Throughout each level, the player encounters animals, which, after being fed, will allow Nemo to use their powers. A similar game mechanic would be used in Kirby's Adventure three years later. Using the powers of some animals is necessary while others simply make the game easier. The animal's lifebars often differ from Nemo's, with some animals possessing extra health. These abilities can be essential as many challenging obstacles exist throughout the game, and enemies are virtually infinite. As such, Little Nemo is generally regarded as a very difficult game.

== Development and release ==

Little Nemo: The Dream Master was released for the Nintendo Entertainment System in the United States in September 1990. It was released in December 7, 1990 in Japan for the Family Computer.

== Reception ==

Little Nemo: The Dream Master on the Nintendo Entertainment System received positive reception from critics. Electronic Gaming Monthlys four reviewers described the game as "Rescue Rangers in a dream world" and praised its pastel-style graphics, concepts, gameplay, frenetic action and constant challenge. GamePros The Unknown Gamer praised the title for its visuals, sound, gameplay, fun factor and challenge. Brazilian magazine VideoGame gave high marks to its difficulty, graphics, music and sound effects. Hobby Consolas José Luis Sanz gave positive remarks to the colorful and high-quality visuals, sound, gameplay and originality, but noted its difficulty and criticized the scrolling for being occasionally faulty.

## Material shown
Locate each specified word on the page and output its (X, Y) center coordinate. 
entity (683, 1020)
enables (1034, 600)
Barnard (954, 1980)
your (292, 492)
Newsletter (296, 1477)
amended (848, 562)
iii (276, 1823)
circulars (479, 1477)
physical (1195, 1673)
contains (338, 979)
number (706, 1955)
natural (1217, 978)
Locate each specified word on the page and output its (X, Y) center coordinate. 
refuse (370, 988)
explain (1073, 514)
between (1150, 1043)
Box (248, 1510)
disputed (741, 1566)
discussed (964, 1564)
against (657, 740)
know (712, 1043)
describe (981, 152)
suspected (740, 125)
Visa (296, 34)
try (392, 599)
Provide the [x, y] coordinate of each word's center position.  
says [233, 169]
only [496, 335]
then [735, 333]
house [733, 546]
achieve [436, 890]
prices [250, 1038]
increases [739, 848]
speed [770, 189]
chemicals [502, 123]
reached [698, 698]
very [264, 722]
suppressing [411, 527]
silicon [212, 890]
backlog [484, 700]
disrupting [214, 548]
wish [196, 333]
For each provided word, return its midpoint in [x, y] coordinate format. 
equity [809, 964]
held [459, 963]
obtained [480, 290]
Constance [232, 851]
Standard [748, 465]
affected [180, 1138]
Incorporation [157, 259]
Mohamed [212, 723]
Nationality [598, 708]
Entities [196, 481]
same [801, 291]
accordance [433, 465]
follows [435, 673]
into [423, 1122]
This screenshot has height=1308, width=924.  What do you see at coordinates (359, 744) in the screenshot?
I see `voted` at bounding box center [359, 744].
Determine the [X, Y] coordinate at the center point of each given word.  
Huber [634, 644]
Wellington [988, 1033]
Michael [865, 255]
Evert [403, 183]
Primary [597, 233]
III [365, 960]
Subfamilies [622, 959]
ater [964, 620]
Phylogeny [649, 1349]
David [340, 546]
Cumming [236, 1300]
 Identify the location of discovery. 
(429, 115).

## Required action 1
In the passage about Little Nemo: The Dream Master, when and on what system was the game released in Japan?
## Required action 2
Continue the passage about Little Nemo: The Dream Master after its last sentence.

## Exercise response 1
December 7, 1990, on the Family Computer.

## Exercise response 2
Player Ones Christophe Delpierre highly praised Little Nemo: The Dream Master for the colorful graphics, animated characters, sound, well thought-out difficulty progression, longevity, controls and lack of sprite flickering. Mean Machines Rob Bright and Radion Automatic disagreed with Delpierre on most points, criticizing the sprite flickering when too many objects are present on-screen, collision detection issues and numerous occurrences of instant death traps. Nevertheless, they lauded the game for its presentation, cartoon-style visuals, "cute" and "cheery" sound design, responsive controls and ability to ride animals. Video Games Jan Barysch gave positive remarks to the title's audiovisual presentation, but noted its steep difficulty curve and criticized the controls for being somewhat unresponsive. AllGames Christian Huey regarded it as "a wonderfully creative side-scrolling platformer", praising the cartoonish graphics and "ethereal" music, though he noted that its gameplay was basic.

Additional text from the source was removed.